Prior to completion of the Marland Mansion, Marland lived in the exceptional white-stucco home known as Marland’s Grand Home four minutes away. The elegant dwelling, with a central vacuum system, automatic dishwasher, and indoor swimming pool, reflects the forward-thinking oilman’s style.
This Renaissance Revival-style restored home contains period furniture on original wood floors and features exhibits of Native American artifacts on the second floor, and 101 Ranch and Wild West Show (more on this below) memorabilia in the basement.
Miller Brothers 101 Ranch
Address: 8300 Ranch Drive; website: www.101ranchota.com
You can walk the property of the Miller Brothers 101 Ranch, where only the foundations and a few weathered outbuildings remain, to get a sense of the size of what has been described as the “most diversified farm and ranch on earth”.”
George Washington Miller built a city within the 110,000-acre ranch property, with stores, a cannery, a dairy, a meat-packing plant, and a refinery. The ranch raised cattle and crops, but most notably, it was home to the 101 Ranch Wild West Show, a contemporary of Buffalo Bill’s Wild West Show.
Cowboys and cowgirls—including Tom Mix, Lillian Smith, Bill Pickett, and Will Rogers—flaunted their skills and tricks to the thousands who came to watch.
The Depression and deep debt drove the Miller Brothers into bankruptcy, and most of the buildings were torn down.
Standing Bear Park
Address: 601 Standing Bear Parkway; tel. 580-762-1514; website: www.standingbearpark.com
A walking trail winds its way around the eight developed acres of this 63-acre park. Each of the six area tribes has a separate area set aside for reflection, but the focus is the 22-foot bronze sculpture of Chief Standing Bear.
Chief Standing Bear was leader of the Ponca Tribe, which was moved from Nebraska to Indian Territory.
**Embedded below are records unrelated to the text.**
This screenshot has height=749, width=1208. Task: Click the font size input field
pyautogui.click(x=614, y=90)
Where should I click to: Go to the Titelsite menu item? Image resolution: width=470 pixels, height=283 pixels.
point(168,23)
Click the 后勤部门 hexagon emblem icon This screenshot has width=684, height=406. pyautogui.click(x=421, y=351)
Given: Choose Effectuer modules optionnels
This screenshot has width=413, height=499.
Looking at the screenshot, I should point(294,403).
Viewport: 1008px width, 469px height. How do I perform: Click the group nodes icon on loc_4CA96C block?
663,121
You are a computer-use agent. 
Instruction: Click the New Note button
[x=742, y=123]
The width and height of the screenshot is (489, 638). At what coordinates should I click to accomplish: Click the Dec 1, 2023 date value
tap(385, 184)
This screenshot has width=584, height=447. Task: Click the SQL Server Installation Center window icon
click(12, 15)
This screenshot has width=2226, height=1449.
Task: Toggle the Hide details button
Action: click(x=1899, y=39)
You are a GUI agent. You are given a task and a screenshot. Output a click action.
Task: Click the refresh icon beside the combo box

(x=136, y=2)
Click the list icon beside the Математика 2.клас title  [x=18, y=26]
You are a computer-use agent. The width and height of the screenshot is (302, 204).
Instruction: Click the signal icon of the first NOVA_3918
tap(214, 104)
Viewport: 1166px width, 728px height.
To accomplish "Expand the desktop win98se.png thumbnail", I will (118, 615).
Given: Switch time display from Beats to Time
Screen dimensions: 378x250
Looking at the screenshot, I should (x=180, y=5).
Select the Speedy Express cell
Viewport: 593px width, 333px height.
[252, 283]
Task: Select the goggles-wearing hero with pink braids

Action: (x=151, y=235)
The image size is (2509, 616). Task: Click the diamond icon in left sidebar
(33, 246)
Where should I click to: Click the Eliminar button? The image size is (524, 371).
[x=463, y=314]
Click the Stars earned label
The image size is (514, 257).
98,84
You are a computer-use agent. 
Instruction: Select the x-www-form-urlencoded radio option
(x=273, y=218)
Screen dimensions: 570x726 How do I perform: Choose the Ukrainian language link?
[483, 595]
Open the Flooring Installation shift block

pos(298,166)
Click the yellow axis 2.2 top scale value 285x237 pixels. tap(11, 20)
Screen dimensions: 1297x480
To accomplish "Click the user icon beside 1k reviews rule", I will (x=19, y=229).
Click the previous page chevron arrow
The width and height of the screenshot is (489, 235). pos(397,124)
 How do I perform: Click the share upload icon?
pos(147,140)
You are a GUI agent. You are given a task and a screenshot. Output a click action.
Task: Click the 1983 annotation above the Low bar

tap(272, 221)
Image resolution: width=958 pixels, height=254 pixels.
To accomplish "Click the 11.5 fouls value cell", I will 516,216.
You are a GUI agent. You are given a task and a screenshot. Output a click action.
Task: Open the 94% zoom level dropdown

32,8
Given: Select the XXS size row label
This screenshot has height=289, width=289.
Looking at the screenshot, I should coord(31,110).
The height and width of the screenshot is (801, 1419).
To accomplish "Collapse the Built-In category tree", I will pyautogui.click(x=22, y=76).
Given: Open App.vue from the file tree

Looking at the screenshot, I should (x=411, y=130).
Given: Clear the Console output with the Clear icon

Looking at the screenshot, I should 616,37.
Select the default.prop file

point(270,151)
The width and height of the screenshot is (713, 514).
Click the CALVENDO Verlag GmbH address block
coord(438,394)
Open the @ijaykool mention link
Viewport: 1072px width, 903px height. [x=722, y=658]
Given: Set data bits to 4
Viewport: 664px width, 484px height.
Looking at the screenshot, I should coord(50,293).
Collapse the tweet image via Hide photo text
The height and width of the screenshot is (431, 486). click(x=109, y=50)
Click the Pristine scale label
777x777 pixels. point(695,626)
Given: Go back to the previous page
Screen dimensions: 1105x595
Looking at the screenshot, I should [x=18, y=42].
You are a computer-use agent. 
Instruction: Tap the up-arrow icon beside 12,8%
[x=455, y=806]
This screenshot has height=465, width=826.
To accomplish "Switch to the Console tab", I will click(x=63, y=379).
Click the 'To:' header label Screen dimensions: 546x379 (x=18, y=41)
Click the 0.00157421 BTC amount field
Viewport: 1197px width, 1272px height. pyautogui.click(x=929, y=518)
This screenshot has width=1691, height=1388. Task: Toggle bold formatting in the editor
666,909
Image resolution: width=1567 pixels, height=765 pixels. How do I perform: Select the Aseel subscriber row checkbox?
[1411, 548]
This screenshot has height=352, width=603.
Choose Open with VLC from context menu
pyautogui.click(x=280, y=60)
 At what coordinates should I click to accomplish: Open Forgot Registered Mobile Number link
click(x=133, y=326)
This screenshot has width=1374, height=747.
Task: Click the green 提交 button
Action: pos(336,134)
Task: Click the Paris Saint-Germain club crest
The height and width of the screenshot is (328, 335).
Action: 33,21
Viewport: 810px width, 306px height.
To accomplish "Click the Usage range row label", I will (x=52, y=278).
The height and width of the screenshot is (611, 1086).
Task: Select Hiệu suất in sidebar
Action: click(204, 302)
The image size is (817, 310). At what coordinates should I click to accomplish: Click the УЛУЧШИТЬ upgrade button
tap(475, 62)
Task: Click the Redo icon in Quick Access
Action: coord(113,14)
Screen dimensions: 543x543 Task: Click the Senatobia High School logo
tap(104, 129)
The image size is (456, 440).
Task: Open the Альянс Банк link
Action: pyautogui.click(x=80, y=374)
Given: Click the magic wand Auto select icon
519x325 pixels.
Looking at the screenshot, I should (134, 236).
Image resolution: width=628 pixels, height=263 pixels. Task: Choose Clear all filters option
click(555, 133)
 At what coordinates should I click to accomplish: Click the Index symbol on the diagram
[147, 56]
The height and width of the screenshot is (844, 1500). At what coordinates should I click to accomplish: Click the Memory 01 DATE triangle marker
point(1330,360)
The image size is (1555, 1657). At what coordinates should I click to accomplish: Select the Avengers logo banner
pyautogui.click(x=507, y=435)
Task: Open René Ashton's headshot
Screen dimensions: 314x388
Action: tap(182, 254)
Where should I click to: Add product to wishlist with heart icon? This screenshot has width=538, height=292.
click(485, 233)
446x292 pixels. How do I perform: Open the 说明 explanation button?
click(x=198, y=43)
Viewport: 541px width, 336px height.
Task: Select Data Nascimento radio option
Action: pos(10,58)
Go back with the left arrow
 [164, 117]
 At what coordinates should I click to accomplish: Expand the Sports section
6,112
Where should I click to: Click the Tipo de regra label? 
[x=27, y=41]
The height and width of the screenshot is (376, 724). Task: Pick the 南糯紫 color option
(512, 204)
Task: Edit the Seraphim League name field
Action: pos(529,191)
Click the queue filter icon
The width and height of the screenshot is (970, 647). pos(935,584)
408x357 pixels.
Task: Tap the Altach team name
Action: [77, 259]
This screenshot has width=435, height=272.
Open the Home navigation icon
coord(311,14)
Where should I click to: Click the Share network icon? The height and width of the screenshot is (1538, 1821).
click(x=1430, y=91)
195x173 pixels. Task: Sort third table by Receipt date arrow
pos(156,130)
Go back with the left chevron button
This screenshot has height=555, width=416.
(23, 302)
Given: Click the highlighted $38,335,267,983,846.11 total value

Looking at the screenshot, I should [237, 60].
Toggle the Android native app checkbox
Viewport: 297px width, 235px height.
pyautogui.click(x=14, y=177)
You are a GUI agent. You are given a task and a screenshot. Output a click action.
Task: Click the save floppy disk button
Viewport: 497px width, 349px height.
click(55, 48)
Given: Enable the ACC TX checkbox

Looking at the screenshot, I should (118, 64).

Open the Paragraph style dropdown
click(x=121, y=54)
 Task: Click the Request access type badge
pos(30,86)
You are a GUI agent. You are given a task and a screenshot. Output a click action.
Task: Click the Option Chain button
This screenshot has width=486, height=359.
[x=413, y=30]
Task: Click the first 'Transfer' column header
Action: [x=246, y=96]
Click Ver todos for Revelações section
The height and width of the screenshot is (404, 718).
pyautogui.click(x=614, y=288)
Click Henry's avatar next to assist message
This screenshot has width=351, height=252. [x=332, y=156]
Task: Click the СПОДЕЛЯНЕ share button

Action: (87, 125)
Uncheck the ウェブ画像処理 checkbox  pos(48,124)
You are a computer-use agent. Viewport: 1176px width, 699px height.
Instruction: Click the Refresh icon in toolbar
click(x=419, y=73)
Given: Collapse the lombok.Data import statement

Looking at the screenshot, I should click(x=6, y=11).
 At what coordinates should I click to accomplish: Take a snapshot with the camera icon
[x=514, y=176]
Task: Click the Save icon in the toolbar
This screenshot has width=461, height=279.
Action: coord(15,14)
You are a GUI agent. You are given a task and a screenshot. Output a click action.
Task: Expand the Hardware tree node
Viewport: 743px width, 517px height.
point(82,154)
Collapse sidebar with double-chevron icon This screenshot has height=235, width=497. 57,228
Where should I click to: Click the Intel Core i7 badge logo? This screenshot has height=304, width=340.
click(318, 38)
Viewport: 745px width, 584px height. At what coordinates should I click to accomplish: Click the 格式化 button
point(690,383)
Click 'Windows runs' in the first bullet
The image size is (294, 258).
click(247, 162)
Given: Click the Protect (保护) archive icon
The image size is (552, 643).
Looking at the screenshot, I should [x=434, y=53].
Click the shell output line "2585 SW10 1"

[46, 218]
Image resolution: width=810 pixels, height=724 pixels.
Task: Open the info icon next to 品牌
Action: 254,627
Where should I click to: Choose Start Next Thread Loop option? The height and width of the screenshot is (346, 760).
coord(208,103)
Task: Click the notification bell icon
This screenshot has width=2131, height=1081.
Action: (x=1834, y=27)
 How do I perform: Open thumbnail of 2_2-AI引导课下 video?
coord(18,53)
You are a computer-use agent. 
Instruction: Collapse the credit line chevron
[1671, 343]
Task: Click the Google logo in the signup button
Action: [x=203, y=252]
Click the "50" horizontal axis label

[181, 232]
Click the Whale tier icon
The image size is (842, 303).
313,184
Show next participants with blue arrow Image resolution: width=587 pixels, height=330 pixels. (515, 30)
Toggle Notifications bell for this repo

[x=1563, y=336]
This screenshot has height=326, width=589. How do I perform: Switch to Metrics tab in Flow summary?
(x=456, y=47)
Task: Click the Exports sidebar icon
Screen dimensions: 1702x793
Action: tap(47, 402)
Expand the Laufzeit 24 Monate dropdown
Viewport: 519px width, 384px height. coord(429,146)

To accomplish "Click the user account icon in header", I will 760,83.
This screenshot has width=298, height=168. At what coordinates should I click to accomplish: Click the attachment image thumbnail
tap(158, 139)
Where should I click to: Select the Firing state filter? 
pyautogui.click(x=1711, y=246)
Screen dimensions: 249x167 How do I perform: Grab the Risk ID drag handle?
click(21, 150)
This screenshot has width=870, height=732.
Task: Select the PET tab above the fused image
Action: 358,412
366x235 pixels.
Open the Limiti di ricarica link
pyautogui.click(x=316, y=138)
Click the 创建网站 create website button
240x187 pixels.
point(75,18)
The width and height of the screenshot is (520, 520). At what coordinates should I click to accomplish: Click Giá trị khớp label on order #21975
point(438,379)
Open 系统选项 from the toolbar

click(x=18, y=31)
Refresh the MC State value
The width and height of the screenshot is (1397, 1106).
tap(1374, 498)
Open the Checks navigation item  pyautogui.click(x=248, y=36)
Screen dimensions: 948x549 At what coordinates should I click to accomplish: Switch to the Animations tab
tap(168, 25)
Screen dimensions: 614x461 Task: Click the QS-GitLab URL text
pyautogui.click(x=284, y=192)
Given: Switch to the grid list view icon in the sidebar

After being arrested for taking his son’s body back to Nebraska to be buried on their ancestral lands, his trial became significant for the verdict declaring that Native Americans are indeed people with freedoms under the Constitution.
Sit at the viewing court, walk the peaceful trail through the park, or visit the museum and education center.
Matzene Art Collection
Address: 515 E. Grand; tel. 580-767-0345
The Ponca City Library houses the rare Matzene Art Collection of paintings, pottery, and statues, donated by Richard Gordon Matzene. A world traveler and art dealer, Matzene brought these rare pieces out of Asia during the Boxer Rebellion at the turn of the 19th century.
Request an optional art tour by phone.
Pioneer Woman Statue and Museum
Address: 701 Monument Road; tel. 580-765-6108; website: www.pioneerwomanmuseum.com
Head held high, Bible clutched in her right hand, and son’s hand firmly in her left, this statue depicts the strength and bravery (and Christian nationalism?) of the pioneer women who came west. E. W. Marland commissioned this 17-foot bronze sculpture by Bryant Baker to pay respect to these confident and brave women.
Across the street from the statue is the Pioneer Woman Museum, which seeks to preserve the varied and rich legacy of women from all races and creeds who contributed to Oklahoma and the nation.
Address: 104 E. Grand; tel. 580-765-0943; website: www.poncantheatre.org
Listed on the National Register of Historic Places, the Poncan Theatre was designed by the Boller Brothers in the 1920s as an atmospheric theater. It was designed to transport the theatergoer to a Mediterranean villa.
During extensive renovation, the ornate proscenium arch was restored, the original stage curtain depicting an Italian courtyard was discovered, and the original carpet was recreated.
Visit the on-site office for event schedule and tour information.